Harley-Davidson 1946 model EL “Knucklehead” 989 cc OHV V-twin engine & frame # 46EL5582
During the Depression years of the early thirties Harley started the development of a new line of motorcycles, an up-to-date OHV model with sophisticated dry-sump recirculation lubrication system and a constant mesh four-speed gearbox. The frame was different of that of any other Harley: a duplex loop with twin down tubes. The new model was well-designed but hastily launched on to the market; it took the company several years to sort the resulting teething troubles. The first Model E “Knuckleheads” -named after the shape of the polished aluminum rocker shaft covers- were brought out with 989cc engines in 1936. In April 1937, Fred Ham, a Pasadena motorcycle police officer took his own, carefully-broken-in Model E to Muroc Dry Lake (now known as Edwards Air Force Base). He outlined a five-mile circle with flags and flare-pots for round-the-clock riding. Stopping only for fuel, oil, fruit juice and to change a broken rear chain in the 20th hour Ham completed 1,825 miles, averaging 76.02mph. He set 43 new speed and distance records for himself and Harley-Davidson’s Model E, single-handedly founding the legend of the Knuckleheads. Year by year the Knuckle was developed further and from 1942 on the 1207cc Model F was available next to the E.
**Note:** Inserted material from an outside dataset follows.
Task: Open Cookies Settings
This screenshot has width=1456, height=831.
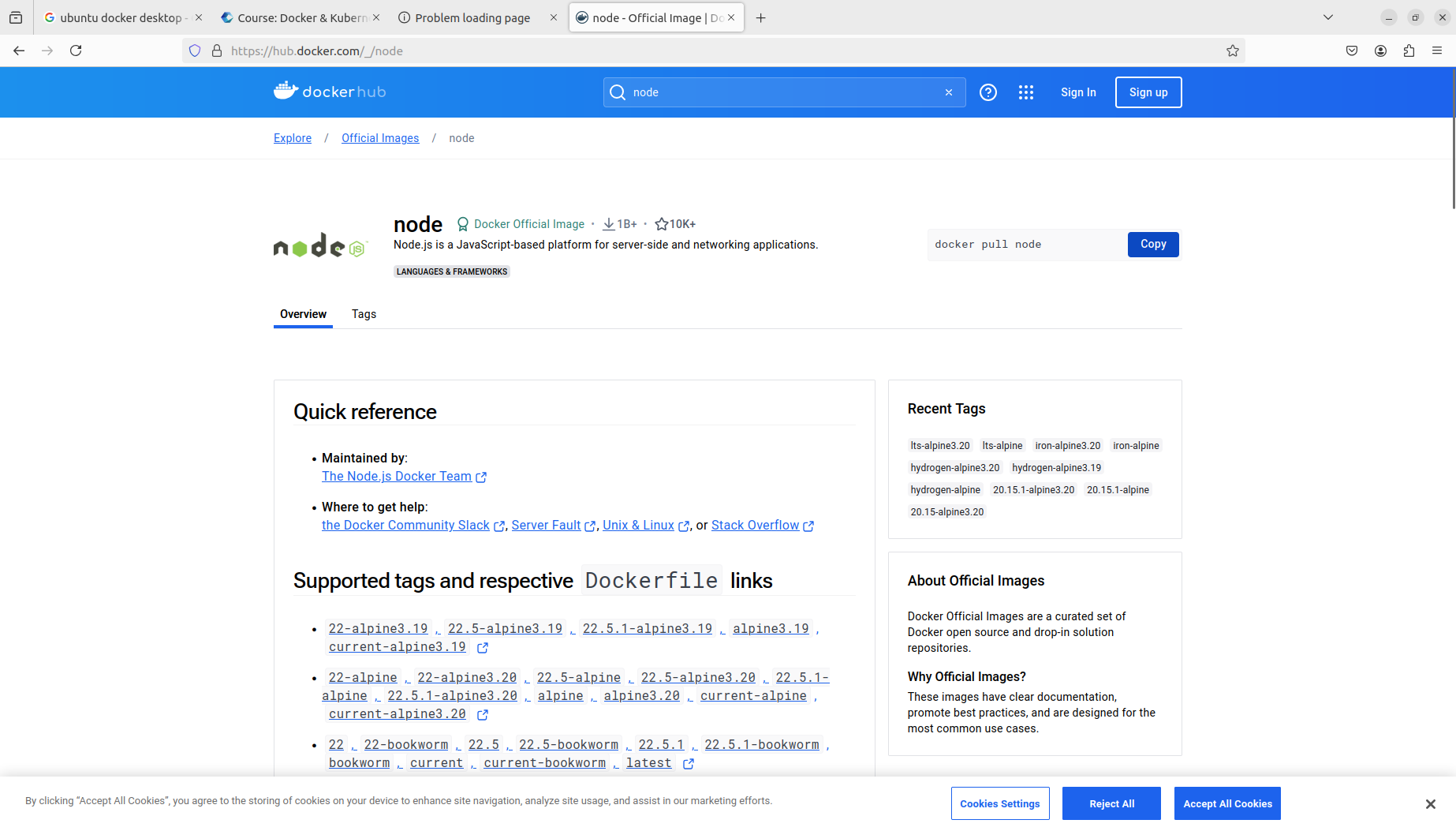Action: 999,803
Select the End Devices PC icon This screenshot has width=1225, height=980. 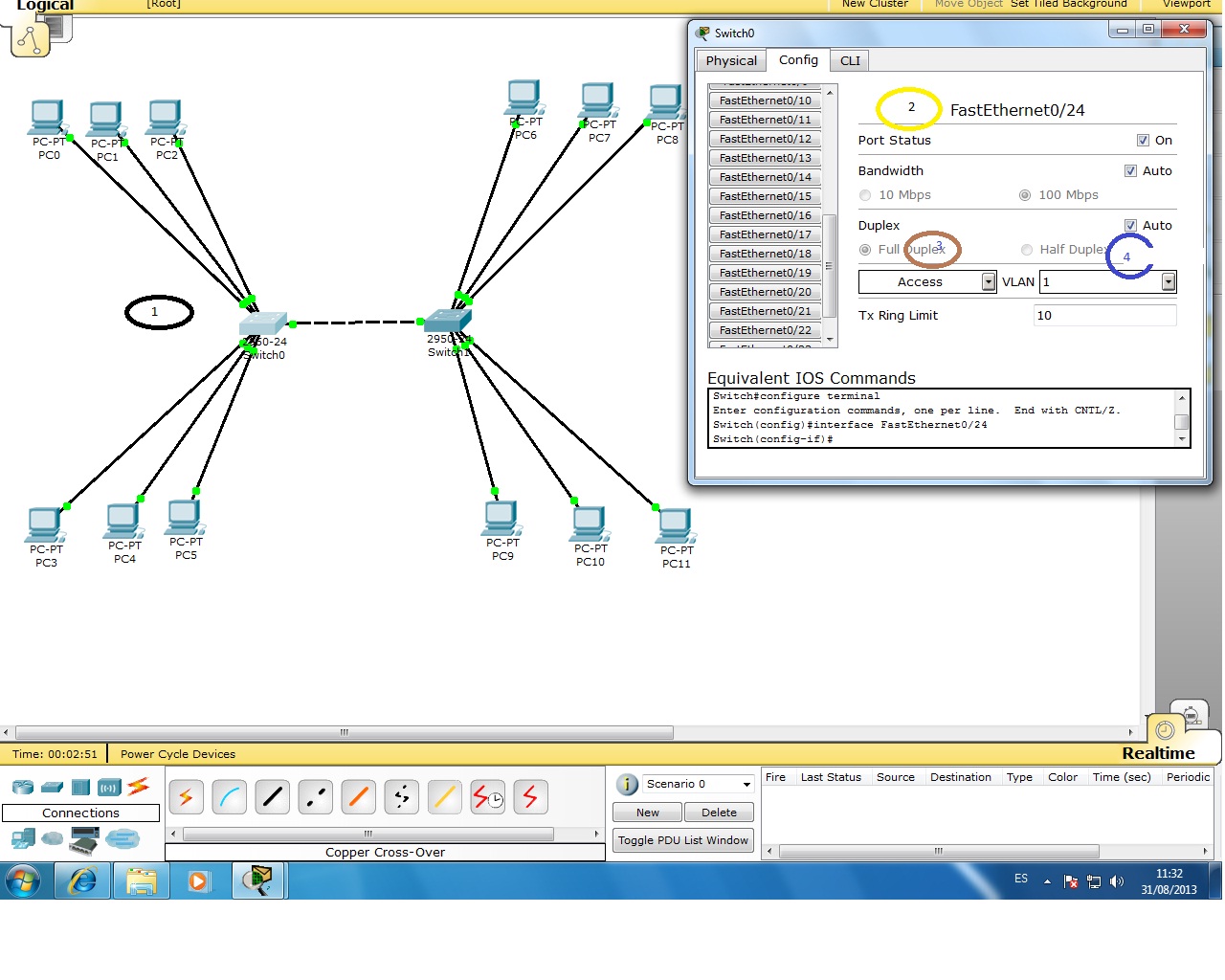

The EL was the high-compression version with an output of 46hp@4800rpm and a compression ratio of 7.0:1, good for a top speed of 140km. There were no big changes for the 1946 model year, the most important being the revision of the steering head angle to 30 degrees for improved straight-line stability.
This splendid example from the one-but-last production year of the legendary Knucklehead has been carefully restored and comes with current Dutch registration.